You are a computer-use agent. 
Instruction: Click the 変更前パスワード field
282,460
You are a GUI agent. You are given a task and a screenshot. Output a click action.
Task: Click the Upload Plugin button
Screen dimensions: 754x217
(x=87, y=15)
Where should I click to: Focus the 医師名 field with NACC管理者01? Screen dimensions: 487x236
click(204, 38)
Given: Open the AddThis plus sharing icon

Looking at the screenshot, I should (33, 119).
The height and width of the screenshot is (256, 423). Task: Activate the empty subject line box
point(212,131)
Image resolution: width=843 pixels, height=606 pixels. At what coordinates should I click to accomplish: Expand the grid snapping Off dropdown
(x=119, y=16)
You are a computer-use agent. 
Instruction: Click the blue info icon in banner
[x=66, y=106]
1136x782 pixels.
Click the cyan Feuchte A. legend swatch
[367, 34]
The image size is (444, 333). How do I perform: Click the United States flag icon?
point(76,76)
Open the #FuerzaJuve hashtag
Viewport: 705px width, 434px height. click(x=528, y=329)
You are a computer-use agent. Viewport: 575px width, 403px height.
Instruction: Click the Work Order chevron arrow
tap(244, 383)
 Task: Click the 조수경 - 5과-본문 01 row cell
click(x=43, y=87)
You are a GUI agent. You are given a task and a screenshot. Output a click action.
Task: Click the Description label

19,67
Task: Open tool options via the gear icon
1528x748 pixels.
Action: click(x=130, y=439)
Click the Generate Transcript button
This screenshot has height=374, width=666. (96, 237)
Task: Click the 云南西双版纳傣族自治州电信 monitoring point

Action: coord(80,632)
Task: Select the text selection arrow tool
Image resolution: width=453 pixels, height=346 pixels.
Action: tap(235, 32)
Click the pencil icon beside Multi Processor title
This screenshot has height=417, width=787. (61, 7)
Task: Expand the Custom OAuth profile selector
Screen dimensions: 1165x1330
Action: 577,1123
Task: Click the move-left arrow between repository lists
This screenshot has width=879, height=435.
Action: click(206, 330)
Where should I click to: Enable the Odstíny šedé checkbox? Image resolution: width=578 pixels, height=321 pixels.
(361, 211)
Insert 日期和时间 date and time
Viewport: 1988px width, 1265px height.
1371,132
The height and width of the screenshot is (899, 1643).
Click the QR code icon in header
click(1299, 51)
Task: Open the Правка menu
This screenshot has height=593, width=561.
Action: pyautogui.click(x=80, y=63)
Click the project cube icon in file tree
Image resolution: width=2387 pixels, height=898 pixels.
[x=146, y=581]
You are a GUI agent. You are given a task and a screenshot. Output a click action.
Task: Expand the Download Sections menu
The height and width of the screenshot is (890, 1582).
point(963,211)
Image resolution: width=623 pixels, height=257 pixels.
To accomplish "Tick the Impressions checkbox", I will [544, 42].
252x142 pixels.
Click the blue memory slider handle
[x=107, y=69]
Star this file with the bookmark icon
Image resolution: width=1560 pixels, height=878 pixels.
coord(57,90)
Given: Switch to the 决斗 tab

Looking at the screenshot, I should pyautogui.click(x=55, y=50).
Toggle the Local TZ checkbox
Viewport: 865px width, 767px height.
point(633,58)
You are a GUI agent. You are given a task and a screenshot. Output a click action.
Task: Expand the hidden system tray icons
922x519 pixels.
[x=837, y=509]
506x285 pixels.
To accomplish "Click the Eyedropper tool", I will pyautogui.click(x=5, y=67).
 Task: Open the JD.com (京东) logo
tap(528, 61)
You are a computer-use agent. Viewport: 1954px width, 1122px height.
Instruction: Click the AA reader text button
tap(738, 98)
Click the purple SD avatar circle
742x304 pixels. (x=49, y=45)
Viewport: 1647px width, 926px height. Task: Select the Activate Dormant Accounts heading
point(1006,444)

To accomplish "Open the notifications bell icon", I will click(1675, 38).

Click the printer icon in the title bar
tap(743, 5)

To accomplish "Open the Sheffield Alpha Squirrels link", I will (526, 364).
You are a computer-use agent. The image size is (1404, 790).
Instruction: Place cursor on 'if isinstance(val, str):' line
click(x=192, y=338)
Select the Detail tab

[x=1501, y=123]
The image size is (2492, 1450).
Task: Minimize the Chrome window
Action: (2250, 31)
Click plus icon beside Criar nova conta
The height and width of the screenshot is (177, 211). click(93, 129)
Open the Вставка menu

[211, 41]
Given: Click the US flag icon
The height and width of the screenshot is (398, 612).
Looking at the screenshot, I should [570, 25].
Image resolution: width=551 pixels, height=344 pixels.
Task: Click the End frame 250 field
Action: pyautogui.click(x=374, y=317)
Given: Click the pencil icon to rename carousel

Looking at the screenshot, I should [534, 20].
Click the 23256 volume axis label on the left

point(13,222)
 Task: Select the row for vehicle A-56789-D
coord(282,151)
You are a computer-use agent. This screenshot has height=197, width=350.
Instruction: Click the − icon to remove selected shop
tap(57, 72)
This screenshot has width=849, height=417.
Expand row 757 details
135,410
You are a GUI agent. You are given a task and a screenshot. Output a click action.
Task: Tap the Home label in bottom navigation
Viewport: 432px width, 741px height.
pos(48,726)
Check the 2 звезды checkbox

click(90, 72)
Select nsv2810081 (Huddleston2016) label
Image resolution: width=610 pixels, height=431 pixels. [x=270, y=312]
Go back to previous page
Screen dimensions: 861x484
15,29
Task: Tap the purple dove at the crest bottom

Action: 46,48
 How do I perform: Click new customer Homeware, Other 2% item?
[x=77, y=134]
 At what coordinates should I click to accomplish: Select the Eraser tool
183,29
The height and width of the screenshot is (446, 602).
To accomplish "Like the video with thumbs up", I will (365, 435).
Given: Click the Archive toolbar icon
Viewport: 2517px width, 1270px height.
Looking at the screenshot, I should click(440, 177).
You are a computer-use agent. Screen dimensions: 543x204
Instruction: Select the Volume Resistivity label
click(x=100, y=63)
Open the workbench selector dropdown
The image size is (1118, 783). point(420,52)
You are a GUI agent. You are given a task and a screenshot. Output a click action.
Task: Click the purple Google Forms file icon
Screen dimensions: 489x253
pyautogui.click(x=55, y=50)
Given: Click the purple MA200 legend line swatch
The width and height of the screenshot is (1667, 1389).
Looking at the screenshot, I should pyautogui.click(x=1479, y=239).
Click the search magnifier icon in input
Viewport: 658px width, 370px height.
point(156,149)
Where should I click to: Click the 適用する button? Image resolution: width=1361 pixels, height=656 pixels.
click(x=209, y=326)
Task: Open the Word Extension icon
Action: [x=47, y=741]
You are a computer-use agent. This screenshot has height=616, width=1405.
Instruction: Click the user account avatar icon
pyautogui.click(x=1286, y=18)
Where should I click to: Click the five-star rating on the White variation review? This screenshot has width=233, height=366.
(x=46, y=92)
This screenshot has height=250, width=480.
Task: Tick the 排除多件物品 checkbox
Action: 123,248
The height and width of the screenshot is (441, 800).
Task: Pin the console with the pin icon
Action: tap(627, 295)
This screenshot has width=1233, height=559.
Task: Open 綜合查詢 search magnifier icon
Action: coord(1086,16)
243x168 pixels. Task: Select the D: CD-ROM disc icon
☆ ☆ ☆ ☆
Work required -
Rewrite all of the data above, replacing every occurrence of "computer-use agent" with "desktop automation agent" and leaving everything else unchanged.

Complete response -
You are a desktop automation agent. 
Instruction: Click the 変更前パスワード field
282,460
You are a GUI agent. You are given a task and a screenshot. Output a click action.
Task: Click the Upload Plugin button
Screen dimensions: 754x217
(x=87, y=15)
Where should I click to: Focus the 医師名 field with NACC管理者01? Screen dimensions: 487x236
click(204, 38)
Given: Open the AddThis plus sharing icon

Looking at the screenshot, I should (33, 119).
The height and width of the screenshot is (256, 423). Task: Activate the empty subject line box
point(212,131)
Image resolution: width=843 pixels, height=606 pixels. At what coordinates should I click to accomplish: Expand the grid snapping Off dropdown
(x=119, y=16)
You are a desktop automation agent. 
Instruction: Click the blue info icon in banner
[x=66, y=106]
1136x782 pixels.
Click the cyan Feuchte A. legend swatch
[367, 34]
The image size is (444, 333). How do I perform: Click the United States flag icon?
point(76,76)
Open the #FuerzaJuve hashtag
Viewport: 705px width, 434px height. click(x=528, y=329)
You are a desktop automation agent. Viewport: 575px width, 403px height.
Instruction: Click the Work Order chevron arrow
tap(244, 383)
 Task: Click the 조수경 - 5과-본문 01 row cell
click(x=43, y=87)
You are a GUI agent. You are given a task and a screenshot. Output a click action.
Task: Click the Description label

19,67
Task: Open tool options via the gear icon
1528x748 pixels.
Action: click(x=130, y=439)
Click the Generate Transcript button
This screenshot has height=374, width=666. (96, 237)
Task: Click the 云南西双版纳傣族自治州电信 monitoring point

Action: coord(80,632)
Task: Select the text selection arrow tool
Image resolution: width=453 pixels, height=346 pixels.
Action: tap(235, 32)
Click the pencil icon beside Multi Processor title
This screenshot has height=417, width=787. (61, 7)
Task: Expand the Custom OAuth profile selector
Screen dimensions: 1165x1330
Action: 577,1123
Task: Click the move-left arrow between repository lists
This screenshot has width=879, height=435.
Action: click(206, 330)
Where should I click to: Enable the Odstíny šedé checkbox? Image resolution: width=578 pixels, height=321 pixels.
(361, 211)
Insert 日期和时间 date and time
Viewport: 1988px width, 1265px height.
1371,132
The height and width of the screenshot is (899, 1643).
Click the QR code icon in header
click(1299, 51)
Task: Open the Правка menu
This screenshot has height=593, width=561.
Action: pyautogui.click(x=80, y=63)
Click the project cube icon in file tree
Image resolution: width=2387 pixels, height=898 pixels.
[x=146, y=581]
You are a GUI agent. You are given a task and a screenshot. Output a click action.
Task: Expand the Download Sections menu
The height and width of the screenshot is (890, 1582).
point(963,211)
Image resolution: width=623 pixels, height=257 pixels.
To accomplish "Tick the Impressions checkbox", I will [544, 42].
252x142 pixels.
Click the blue memory slider handle
[x=107, y=69]
Star this file with the bookmark icon
Image resolution: width=1560 pixels, height=878 pixels.
coord(57,90)
Given: Switch to the 决斗 tab

Looking at the screenshot, I should pyautogui.click(x=55, y=50).
Toggle the Local TZ checkbox
Viewport: 865px width, 767px height.
point(633,58)
You are a GUI agent. You are given a task and a screenshot. Output a click action.
Task: Expand the hidden system tray icons
922x519 pixels.
[x=837, y=509]
506x285 pixels.
To accomplish "Click the Eyedropper tool", I will pyautogui.click(x=5, y=67).
 Task: Open the JD.com (京东) logo
tap(528, 61)
You are a desktop automation agent. Viewport: 1954px width, 1122px height.
Instruction: Click the AA reader text button
tap(738, 98)
Click the purple SD avatar circle
742x304 pixels. (x=49, y=45)
Viewport: 1647px width, 926px height. Task: Select the Activate Dormant Accounts heading
point(1006,444)

To accomplish "Open the notifications bell icon", I will click(1675, 38).

Click the printer icon in the title bar
tap(743, 5)

To accomplish "Open the Sheffield Alpha Squirrels link", I will (526, 364).
You are a desktop automation agent. The image size is (1404, 790).
Instruction: Place cursor on 'if isinstance(val, str):' line
click(x=192, y=338)
Select the Detail tab

[x=1501, y=123]
The image size is (2492, 1450).
Task: Minimize the Chrome window
Action: (2250, 31)
Click plus icon beside Criar nova conta
The height and width of the screenshot is (177, 211). click(93, 129)
Open the Вставка menu

[211, 41]
Given: Click the US flag icon
The height and width of the screenshot is (398, 612).
Looking at the screenshot, I should [570, 25].
Image resolution: width=551 pixels, height=344 pixels.
Task: Click the End frame 250 field
Action: pyautogui.click(x=374, y=317)
Given: Click the pencil icon to rename carousel

Looking at the screenshot, I should [534, 20].
Click the 23256 volume axis label on the left

point(13,222)
 Task: Select the row for vehicle A-56789-D
coord(282,151)
You are a desktop automation agent. This screenshot has height=197, width=350.
Instruction: Click the − icon to remove selected shop
tap(57, 72)
This screenshot has width=849, height=417.
Expand row 757 details
135,410
You are a GUI agent. You are given a task and a screenshot. Output a click action.
Task: Tap the Home label in bottom navigation
Viewport: 432px width, 741px height.
pos(48,726)
Check the 2 звезды checkbox

click(90, 72)
Select nsv2810081 (Huddleston2016) label
Image resolution: width=610 pixels, height=431 pixels. [x=270, y=312]
Go back to previous page
Screen dimensions: 861x484
15,29
Task: Tap the purple dove at the crest bottom

Action: 46,48
 How do I perform: Click new customer Homeware, Other 2% item?
[x=77, y=134]
 At what coordinates should I click to accomplish: Select the Eraser tool
183,29
The height and width of the screenshot is (446, 602).
To accomplish "Like the video with thumbs up", I will (365, 435).
Given: Click the Archive toolbar icon
Viewport: 2517px width, 1270px height.
Looking at the screenshot, I should click(440, 177).
You are a desktop automation agent. Screen dimensions: 543x204
Instruction: Select the Volume Resistivity label
click(x=100, y=63)
Open the workbench selector dropdown
The image size is (1118, 783). point(420,52)
You are a GUI agent. You are given a task and a screenshot. Output a click action.
Task: Click the purple Google Forms file icon
Screen dimensions: 489x253
pyautogui.click(x=55, y=50)
Given: Click the purple MA200 legend line swatch
The width and height of the screenshot is (1667, 1389).
Looking at the screenshot, I should pyautogui.click(x=1479, y=239).
Click the search magnifier icon in input
Viewport: 658px width, 370px height.
point(156,149)
Where should I click to: Click the 適用する button? Image resolution: width=1361 pixels, height=656 pixels.
click(x=209, y=326)
Task: Open the Word Extension icon
Action: [x=47, y=741]
You are a desktop automation agent. This screenshot has height=616, width=1405.
Instruction: Click the user account avatar icon
pyautogui.click(x=1286, y=18)
Where should I click to: Click the five-star rating on the White variation review? This screenshot has width=233, height=366.
(x=46, y=92)
This screenshot has height=250, width=480.
Task: Tick the 排除多件物品 checkbox
Action: 123,248
The height and width of the screenshot is (441, 800).
Task: Pin the console with the pin icon
Action: tap(627, 295)
This screenshot has width=1233, height=559.
Task: Open 綜合查詢 search magnifier icon
Action: coord(1086,16)
243x168 pixels. Task: Select the D: CD-ROM disc icon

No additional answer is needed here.